Dataset records:
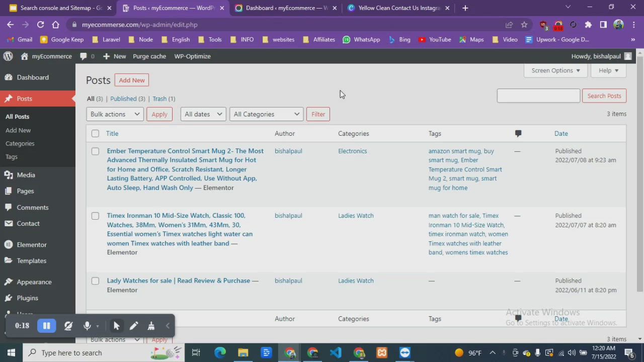The width and height of the screenshot is (644, 362).
Task: Click the comments column header icon
Action: 518,133
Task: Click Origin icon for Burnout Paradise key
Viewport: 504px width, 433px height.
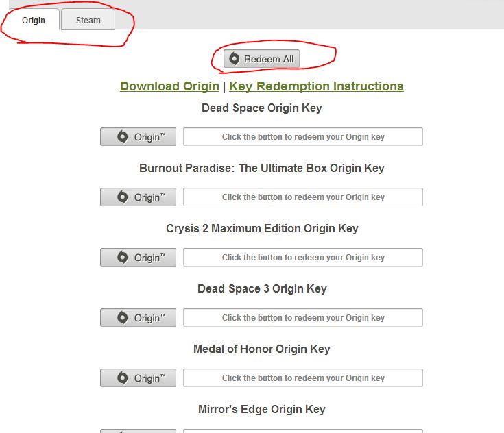Action: click(123, 197)
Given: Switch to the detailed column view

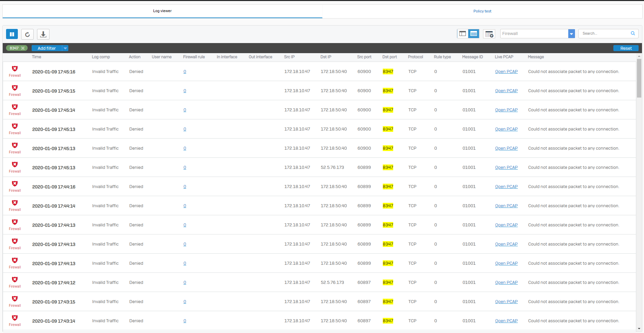Looking at the screenshot, I should 473,34.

Exercise directions: Reproduce the lines above, exactly and exclusively, from the line containing "Task: Click Origin" down to the last line, both included; pictures are not part of the copy.

The completed task:
Task: Click Origin icon for Burnout Paradise key
Viewport: 504px width, 433px height.
Action: click(123, 197)
Given: Switch to the detailed column view

Looking at the screenshot, I should 473,34.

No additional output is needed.